_WHAT IS REQUIRED_
Please render every line of the data below as a JSON list of strings, one string per line, leaving out blank lines.

+ + +

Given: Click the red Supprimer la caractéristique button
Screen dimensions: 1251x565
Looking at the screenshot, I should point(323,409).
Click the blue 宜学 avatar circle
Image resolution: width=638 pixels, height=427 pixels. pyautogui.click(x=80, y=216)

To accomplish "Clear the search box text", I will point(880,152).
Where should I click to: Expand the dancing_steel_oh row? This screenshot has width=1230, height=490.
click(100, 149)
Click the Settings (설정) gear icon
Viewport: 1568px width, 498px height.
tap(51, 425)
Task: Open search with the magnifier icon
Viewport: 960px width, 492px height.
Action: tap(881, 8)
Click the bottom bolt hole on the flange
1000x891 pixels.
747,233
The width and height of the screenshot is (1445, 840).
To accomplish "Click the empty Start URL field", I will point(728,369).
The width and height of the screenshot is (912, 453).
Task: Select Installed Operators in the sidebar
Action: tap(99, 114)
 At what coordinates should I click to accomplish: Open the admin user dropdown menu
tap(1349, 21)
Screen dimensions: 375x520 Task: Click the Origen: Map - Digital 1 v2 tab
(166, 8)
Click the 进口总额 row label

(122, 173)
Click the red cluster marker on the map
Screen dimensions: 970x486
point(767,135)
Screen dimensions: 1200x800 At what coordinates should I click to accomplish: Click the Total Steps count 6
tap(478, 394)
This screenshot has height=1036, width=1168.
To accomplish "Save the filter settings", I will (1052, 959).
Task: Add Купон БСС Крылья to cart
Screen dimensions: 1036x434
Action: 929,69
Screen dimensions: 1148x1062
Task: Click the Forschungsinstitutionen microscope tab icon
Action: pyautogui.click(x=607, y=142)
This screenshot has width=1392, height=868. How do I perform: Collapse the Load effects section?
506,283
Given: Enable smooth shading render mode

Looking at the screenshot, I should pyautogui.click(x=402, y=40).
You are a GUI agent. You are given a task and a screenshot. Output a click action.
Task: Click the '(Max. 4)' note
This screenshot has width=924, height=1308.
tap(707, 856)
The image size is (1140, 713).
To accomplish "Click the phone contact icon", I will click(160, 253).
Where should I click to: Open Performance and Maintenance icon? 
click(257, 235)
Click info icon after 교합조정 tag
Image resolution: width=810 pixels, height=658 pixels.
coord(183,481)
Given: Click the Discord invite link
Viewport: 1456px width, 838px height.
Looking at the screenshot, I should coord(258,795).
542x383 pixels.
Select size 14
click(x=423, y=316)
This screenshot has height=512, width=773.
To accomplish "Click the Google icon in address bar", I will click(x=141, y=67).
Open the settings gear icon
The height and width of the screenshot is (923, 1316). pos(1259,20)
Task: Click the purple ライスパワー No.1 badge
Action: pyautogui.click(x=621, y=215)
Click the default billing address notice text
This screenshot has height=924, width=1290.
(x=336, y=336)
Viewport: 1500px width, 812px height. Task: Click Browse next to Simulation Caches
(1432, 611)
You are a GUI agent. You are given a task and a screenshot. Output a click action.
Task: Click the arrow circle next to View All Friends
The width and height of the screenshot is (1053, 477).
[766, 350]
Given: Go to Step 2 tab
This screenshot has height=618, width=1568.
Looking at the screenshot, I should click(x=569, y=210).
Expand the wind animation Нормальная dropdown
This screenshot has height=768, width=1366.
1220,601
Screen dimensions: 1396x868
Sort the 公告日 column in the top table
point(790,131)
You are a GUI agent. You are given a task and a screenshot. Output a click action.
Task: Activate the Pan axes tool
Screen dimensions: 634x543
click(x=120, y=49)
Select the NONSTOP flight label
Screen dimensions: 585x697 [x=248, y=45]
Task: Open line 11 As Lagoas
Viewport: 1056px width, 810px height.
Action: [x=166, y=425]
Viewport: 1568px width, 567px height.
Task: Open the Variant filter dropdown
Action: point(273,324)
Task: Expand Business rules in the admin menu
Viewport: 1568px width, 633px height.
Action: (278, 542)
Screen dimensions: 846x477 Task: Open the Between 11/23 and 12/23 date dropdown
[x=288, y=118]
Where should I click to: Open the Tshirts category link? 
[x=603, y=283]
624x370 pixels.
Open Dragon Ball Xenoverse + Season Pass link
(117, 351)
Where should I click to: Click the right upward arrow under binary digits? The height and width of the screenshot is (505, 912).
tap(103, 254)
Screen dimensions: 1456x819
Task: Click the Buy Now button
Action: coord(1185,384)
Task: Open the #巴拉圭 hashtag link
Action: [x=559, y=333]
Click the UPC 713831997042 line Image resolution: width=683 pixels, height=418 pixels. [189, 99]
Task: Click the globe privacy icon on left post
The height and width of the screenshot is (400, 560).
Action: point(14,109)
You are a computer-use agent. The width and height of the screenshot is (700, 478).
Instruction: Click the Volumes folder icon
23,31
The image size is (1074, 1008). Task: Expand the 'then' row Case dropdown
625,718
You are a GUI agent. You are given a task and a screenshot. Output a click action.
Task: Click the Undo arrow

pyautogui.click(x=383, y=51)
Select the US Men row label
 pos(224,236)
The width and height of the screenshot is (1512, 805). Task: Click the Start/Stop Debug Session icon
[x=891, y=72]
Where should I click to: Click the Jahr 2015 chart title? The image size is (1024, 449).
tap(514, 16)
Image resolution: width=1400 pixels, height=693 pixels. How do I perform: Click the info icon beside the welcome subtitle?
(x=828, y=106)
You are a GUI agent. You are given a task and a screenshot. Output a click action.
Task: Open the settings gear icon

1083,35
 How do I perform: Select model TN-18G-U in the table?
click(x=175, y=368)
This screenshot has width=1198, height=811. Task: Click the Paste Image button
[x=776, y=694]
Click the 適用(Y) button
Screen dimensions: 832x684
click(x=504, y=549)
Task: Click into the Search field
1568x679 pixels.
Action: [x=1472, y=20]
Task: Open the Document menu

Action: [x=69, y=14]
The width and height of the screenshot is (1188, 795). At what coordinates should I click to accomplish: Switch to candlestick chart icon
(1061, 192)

+ + +

_EXPECTED ANSWER_
[
  "Given: Click the red Supprimer la caractéristique button",
  "Screen dimensions: 1251x565",
  "Looking at the screenshot, I should point(323,409).",
  "Click the blue 宜学 avatar circle",
  "Image resolution: width=638 pixels, height=427 pixels. pyautogui.click(x=80, y=216)",
  "To accomplish \"Clear the search box text\", I will point(880,152).",
  "Where should I click to: Expand the dancing_steel_oh row? This screenshot has width=1230, height=490.",
  "click(100, 149)",
  "Click the Settings (설정) gear icon",
  "Viewport: 1568px width, 498px height.",
  "tap(51, 425)",
  "Task: Open search with the magnifier icon",
  "Viewport: 960px width, 492px height.",
  "Action: tap(881, 8)",
  "Click the bottom bolt hole on the flange",
  "1000x891 pixels.",
  "747,233",
  "The width and height of the screenshot is (1445, 840).",
  "To accomplish \"Click the empty Start URL field\", I will point(728,369).",
  "The width and height of the screenshot is (912, 453).",
  "Task: Select Installed Operators in the sidebar",
  "Action: tap(99, 114)",
  " At what coordinates should I click to accomplish: Open the admin user dropdown menu",
  "tap(1349, 21)",
  "Screen dimensions: 375x520 Task: Click the Origen: Map - Digital 1 v2 tab",
  "(166, 8)",
  "Click the 进口总额 row label",
  "(122, 173)",
  "Click the red cluster marker on the map",
  "Screen dimensions: 970x486",
  "point(767,135)",
  "Screen dimensions: 1200x800 At what coordinates should I click to accomplish: Click the Total Steps count 6",
  "tap(478, 394)",
  "This screenshot has height=1036, width=1168.",
  "To accomplish \"Save the filter settings\", I will (1052, 959).",
  "Task: Add Купон БСС Крылья to cart",
  "Screen dimensions: 1036x434",
  "Action: 929,69",
  "Screen dimensions: 1148x1062",
  "Task: Click the Forschungsinstitutionen microscope tab icon",
  "Action: pyautogui.click(x=607, y=142)",
  "This screenshot has width=1392, height=868. How do I perform: Collapse the Load effects section?",
  "506,283",
  "Given: Enable smooth shading render mode",
  "Looking at the screenshot, I should pyautogui.click(x=402, y=40).",
  "You are a GUI agent. You are given a task and a screenshot. Output a click action.",
  "Task: Click the '(Max. 4)' note",
  "This screenshot has width=924, height=1308.",
  "tap(707, 856)",
  "The image size is (1140, 713).",
  "To accomplish \"Click the phone contact icon\", I will click(160, 253).",
  "Where should I click to: Open Performance and Maintenance icon? ",
  "click(257, 235)",
  "Click info icon after 교합조정 tag",
  "Image resolution: width=810 pixels, height=658 pixels.",
  "coord(183,481)",
  "Given: Click the Discord invite link",
  "Viewport: 1456px width, 838px height.",
  "Looking at the screenshot, I should coord(258,795).",
  "542x383 pixels.",
  "Select size 14",
  "click(x=423, y=316)",
  "This screenshot has height=512, width=773.",
  "To accomplish \"Click the Google icon in address bar\", I will click(x=141, y=67).",
  "Open the settings gear icon",
  "The height and width of the screenshot is (923, 1316). pos(1259,20)",
  "Task: Click the purple ライスパワー No.1 badge",
  "Action: pyautogui.click(x=621, y=215)",
  "Click the default billing address notice text",
  "This screenshot has height=924, width=1290.",
  "(x=336, y=336)",
  "Viewport: 1500px width, 812px height. Task: Click Browse next to Simulation Caches",
  "(1432, 611)",
  "You are a GUI agent. You are given a task and a screenshot. Output a click action.",
  "Task: Click the arrow circle next to View All Friends",
  "The width and height of the screenshot is (1053, 477).",
  "[766, 350]",
  "Given: Go to Step 2 tab",
  "This screenshot has height=618, width=1568.",
  "Looking at the screenshot, I should click(x=569, y=210).",
  "Expand the wind animation Нормальная dropdown",
  "This screenshot has height=768, width=1366.",
  "1220,601",
  "Screen dimensions: 1396x868",
  "Sort the 公告日 column in the top table",
  "point(790,131)",
  "You are a GUI agent. You are given a task and a screenshot. Output a click action.",
  "Task: Activate the Pan axes tool",
  "Screen dimensions: 634x543",
  "click(x=120, y=49)",
  "Select the NONSTOP flight label",
  "Screen dimensions: 585x697 [x=248, y=45]",
  "Task: Open line 11 As Lagoas",
  "Viewport: 1056px width, 810px height.",
  "Action: [x=166, y=425]",
  "Viewport: 1568px width, 567px height.",
  "Task: Open the Variant filter dropdown",
  "Action: point(273,324)",
  "Task: Expand Business rules in the admin menu",
  "Viewport: 1568px width, 633px height.",
  "Action: (278, 542)",
  "Screen dimensions: 846x477 Task: Open the Between 11/23 and 12/23 date dropdown",
  "[x=288, y=118]",
  "Where should I click to: Open the Tshirts category link? ",
  "[x=603, y=283]",
  "624x370 pixels.",
  "Open Dragon Ball Xenoverse + Season Pass link",
  "(117, 351)",
  "Where should I click to: Click the right upward arrow under binary digits? The height and width of the screenshot is (505, 912).",
  "tap(103, 254)",
  "Screen dimensions: 1456x819",
  "Task: Click the Buy Now button",
  "Action: coord(1185,384)",
  "Task: Open the #巴拉圭 hashtag link",
  "Action: [x=559, y=333]",
  "Click the UPC 713831997042 line Image resolution: width=683 pixels, height=418 pixels. [189, 99]",
  "Task: Click the globe privacy icon on left post",
  "The height and width of the screenshot is (400, 560).",
  "Action: point(14,109)",
  "You are a computer-use agent. The width and height of the screenshot is (700, 478).",
  "Instruction: Click the Volumes folder icon",
  "23,31",
  "The image size is (1074, 1008). Task: Expand the 'then' row Case dropdown",
  "625,718",
  "You are a GUI agent. You are given a task and a screenshot. Output a click action.",
  "Task: Click the Undo arrow",
  "pyautogui.click(x=383, y=51)",
  "Select the US Men row label",
  " pos(224,236)",
  "The width and height of the screenshot is (1512, 805). Task: Click the Start/Stop Debug Session icon",
  "[x=891, y=72]",
  "Where should I click to: Click the Jahr 2015 chart title? The image size is (1024, 449).",
  "tap(514, 16)",
  "Image resolution: width=1400 pixels, height=693 pixels. How do I perform: Click the info icon beside the welcome subtitle?",
  "(x=828, y=106)",
  "You are a GUI agent. You are given a task and a screenshot. Output a click action.",
  "Task: Open the settings gear icon",
  "1083,35",
  " How do I perform: Select model TN-18G-U in the table?",
  "click(x=175, y=368)",
  "This screenshot has width=1198, height=811. Task: Click the Paste Image button",
  "[x=776, y=694]",
  "Click the 適用(Y) button",
  "Screen dimensions: 832x684",
  "click(x=504, y=549)",
  "Task: Click into the Search field",
  "1568x679 pixels.",
  "Action: [x=1472, y=20]",
  "Task: Open the Document menu",
  "Action: [x=69, y=14]",
  "The width and height of the screenshot is (1188, 795). At what coordinates should I click to accomplish: Switch to candlestick chart icon",
  "(1061, 192)"
]